Thanks!  Thinking about it definitely got me excited about what I could do with a secure multicast-capable network overlay...

Sent from my iPhone

> On Apr 7, 2017, at 4:42 PM, Jason A. Donenfeld <Jason@zx2c4.com> wrote:
> 
> Hey George,
> 
> More excellent feedback, thanks. Be sure to CC the list next time though.
> 
> If I understand correctly, your suggestion is to not clutter
> everything with a horrible "multi:" prefix, but instead allow
> multicast addressees, which are well defined, to be added to multiple
> peers, and only allow unicast addresses to be added to one peer at a
> time keeping the current behavior. I find that a very nice UI
> solution. Wonderful.
> 
> Jason
> 
>> On Fri, Apr 7, 2017 at 6:02 PM, George Walker <georgewalkeriv@gmail.com> wrote:
>> Cons:
>> - A bit too magical.
>> - Seems to break paradigm.
>> 
>> 
>> Another is scalability --the computational and network overhead associated
>> with making every peer irrevocably a member of every multicast group.

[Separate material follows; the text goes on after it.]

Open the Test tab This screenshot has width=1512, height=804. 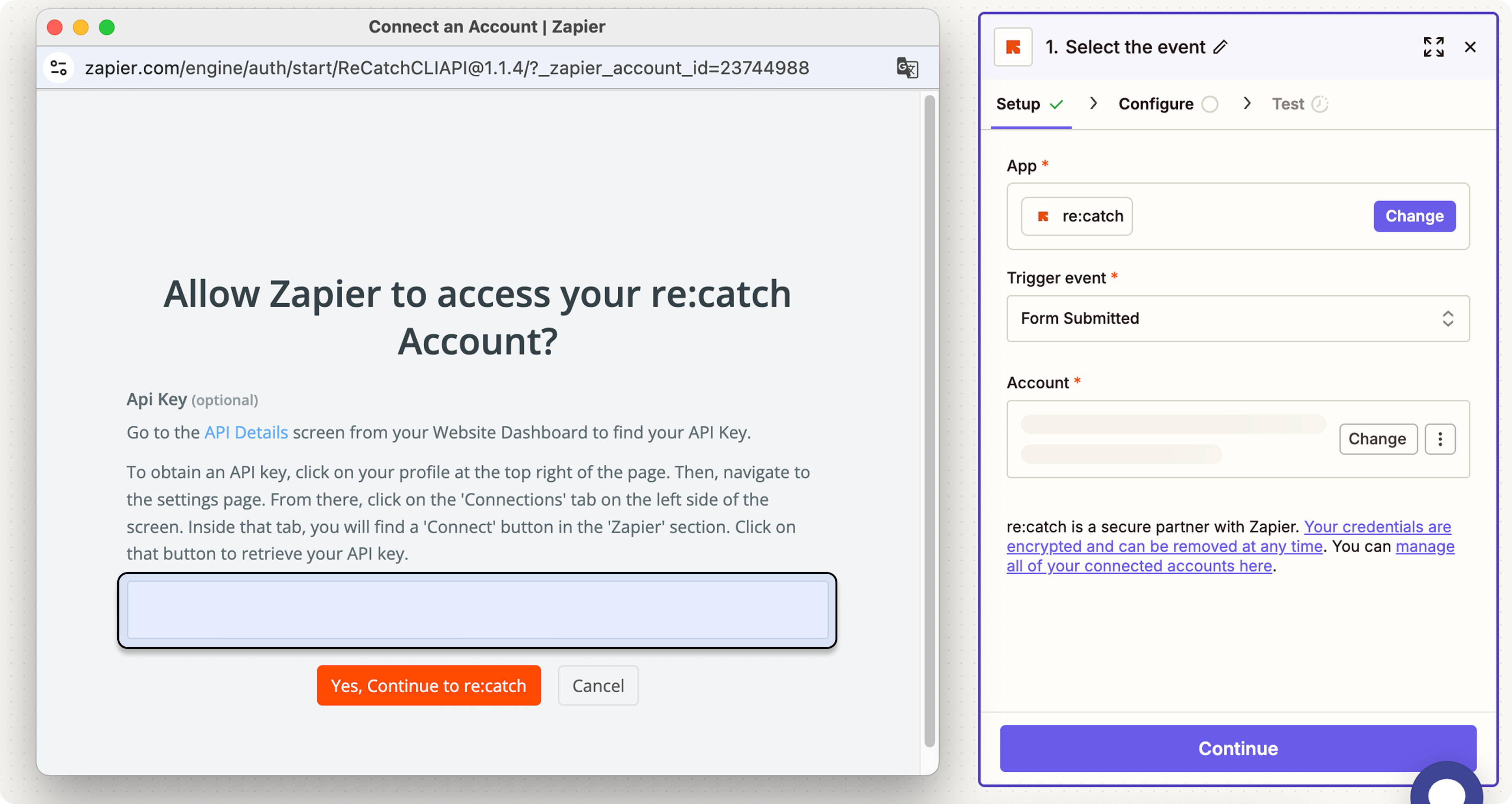[1288, 104]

>> Sending all multicast messages to all peers eliminates much of the benefit
>> of having more than one multicast address.  That could mean a lot of
>> unnecessary handshakes!  I can imagine applications for which this behavior
>> would make (accidental or malicious) DoS very easy.
>> 
>> If you only have a lab-scale deployment and generous bandwidth, of course
>> receive-side filtering is fine.  But Wireguard's performance and general
>> utility would suggest that some will want big far-flung networks that may
>> well have need for lots of multicast groups (e.g. industrial IoT), while not
>> being able to afford to broadcast everything to everyone.
>> 
>> Thus, there'd have to be
>> some explicit way of telling it, "yes I really do want this to be
>> duplicated, not moved". Perhaps a "multi:" prefix?
>> 
>> 
>> I respectfully disagree concerning the necessity to add special, ugly,
>> inconsistent UI for the multicast-as-multicast (instead of
>> multicast-as-broadcast) approach.  Multicast address ranges are well-known,
>> specified in RFCs.  That they behave a little bit differently from unicast
>> addresses is expected behavior.  Most of us ignore them and don't use those
>> ranges most or all of the time, which works fine.  Thus Multicast support
>> (e.g. in routers) doesn't generally interfere with the actual vs. expected
>> behavior of the unicast traffic most people use most of the time.
>> 
>> Anyone who is diddling with networking at this level already knows how to
>> avoid multicast IPs when they intend unicast (whether they know they do or
>> not).
>> 
>> It doesn't seem problematic for a layer 3 VPN to treat adding a unicast
>> address when such an address is already an allowedIP as different from
>> adding a multicast address (moving in the first case, adding in the second).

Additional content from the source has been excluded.